- _Document text_:
= = = = =

A large proportion of WHO’s direct support for the COVID-19 response and most operational support for all-hazard emergencies during 2020 was focused on contexts affected by fragility, conflict and violence. Meeting the health needs of populations in such contexts will be a key determinant of whether the world will achieve the Sustainable Development Goals. The World Bank has estimated that, by 2030, up to two thirds of the world's extremely poor could live in such settings. The majority of preventable maternal and neonatal deaths and deaths from preventable infectious diseases occur in contexts affected by fragility, conflict and violence. Although the trend over the past several decades has been positive, the pace of improvement is not sufficient to meet the Sustainable Development Goals by 2030.
Conflict, which has been increasing since 2010, accounts for 80% of humanitarian needs, and the complex interplay between conflict, climate change, rising inequality and demographic change is increasing fragility and vulnerability. The COVID-19 pandemic has hit populations in such settings especially hard. In addition, it has been especially difficult to conduct emergency response operations with health-sector partners because of the unprecedented scale and nature of the disruption caused by the pandemic, which has exacerbated pre-existing impediments to implementation such as limited humanitarian access, insufficient funding to ensure the delivery of sustainable, continuous life-saving health services to crisis-affected vulnerable populations, attacks on health care workers and facilities and escalating field costs.
As the lead agency for health of the Inter-Agency Standing Committee, WHO can operate in and access some of the most difficult-to-reach populations to ensure essential health services. During 2020, WHO led integration and delivery of the public health response to COVID-19 by implementing the Global Humanitarian Response Plan for COVID-19, providing coordination and operational support in 30 countries, with 900 national and international partners, to meet the essential health needs of 90.8 million people.

= = = = =

(Stored records)

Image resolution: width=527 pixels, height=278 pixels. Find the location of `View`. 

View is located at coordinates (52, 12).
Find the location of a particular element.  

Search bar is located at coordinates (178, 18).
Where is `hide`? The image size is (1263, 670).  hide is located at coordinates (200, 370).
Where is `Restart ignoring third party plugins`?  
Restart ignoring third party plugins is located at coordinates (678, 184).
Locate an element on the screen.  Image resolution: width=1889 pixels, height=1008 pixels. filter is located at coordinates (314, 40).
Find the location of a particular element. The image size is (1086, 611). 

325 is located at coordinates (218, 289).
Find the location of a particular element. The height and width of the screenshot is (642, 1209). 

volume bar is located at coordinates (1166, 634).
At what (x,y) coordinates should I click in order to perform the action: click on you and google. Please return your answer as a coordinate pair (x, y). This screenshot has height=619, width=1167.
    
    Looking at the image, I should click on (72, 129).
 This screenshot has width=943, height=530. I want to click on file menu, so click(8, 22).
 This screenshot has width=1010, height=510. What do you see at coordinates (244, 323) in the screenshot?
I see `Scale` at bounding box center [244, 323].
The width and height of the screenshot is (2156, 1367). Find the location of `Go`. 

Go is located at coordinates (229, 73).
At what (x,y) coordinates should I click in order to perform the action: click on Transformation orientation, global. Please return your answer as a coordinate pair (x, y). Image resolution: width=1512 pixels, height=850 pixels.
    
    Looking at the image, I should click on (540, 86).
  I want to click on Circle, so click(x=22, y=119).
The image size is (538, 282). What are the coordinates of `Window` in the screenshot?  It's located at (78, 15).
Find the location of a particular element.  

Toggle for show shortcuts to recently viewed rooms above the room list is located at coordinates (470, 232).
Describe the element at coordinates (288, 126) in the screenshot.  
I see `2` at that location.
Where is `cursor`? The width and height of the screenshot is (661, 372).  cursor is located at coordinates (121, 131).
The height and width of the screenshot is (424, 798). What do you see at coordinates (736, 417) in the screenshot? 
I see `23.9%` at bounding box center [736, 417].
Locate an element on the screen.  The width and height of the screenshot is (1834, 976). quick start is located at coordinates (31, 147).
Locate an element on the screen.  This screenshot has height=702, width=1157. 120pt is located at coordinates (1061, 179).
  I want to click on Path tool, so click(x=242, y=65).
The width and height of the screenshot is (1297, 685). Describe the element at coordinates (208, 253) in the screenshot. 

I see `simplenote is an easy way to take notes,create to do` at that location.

= = = = =

- _Task instructions_:
1 > Answer these from the passage on WHO's emergency work:
(a) How many of the world's extremely poor does the World Bank estimate could live in fragile and conflict-affected settings by 2030?
(b) What share of humanitarian needs does conflict account for?
(c) In how many countries did WHO provide coordination and operational support during 2020?
2 > Carry on the passage on WHO's emergency work past its final sentence.

- _Answers per task_:
1 >
(a) Up to two thirds.
(b) 80%.
(c) 30.

2 >
The response to COVID-19 has shown that the approach to delivering essential health services must evolve, with strengthening of resilience and health security. Strengthening of health systems as a means to achieve universal health coverage has been at the centre of WHO’s work for many years; however, it has not yet been effectively integrated with strengthening of preparedness, response and recovery capacities for health security. Chronic underinvestment in essential public health functions, in particular those relevant to IHR emergency risk management, has resulted in a pattern in which reactions to events that are recurrent and predictable come at high socio-economic cost, with inadequate investment in risk reduction and preparedness capacities that would reduce the negative impact of future events. Breaking this pattern of panic and neglect is especially urgent in settings of fragility, conflict and violence, where most epidemics occur and where there are additional hazards that periodically acutely exacerbate protracted emergencies.
A better-integrated approach in such contexts, grounded in primary health care that builds trust with communities, would both ensure safe access to resilient health services and ensure that basic capacities for all-hazard emergency risk management are in place. Achieving this will require a new funding model for supporting fragile countries experiencing conflict and violence and sustainable core resources for WHO to maintain a country presence in order to deliver a consistent package of technical and operational support.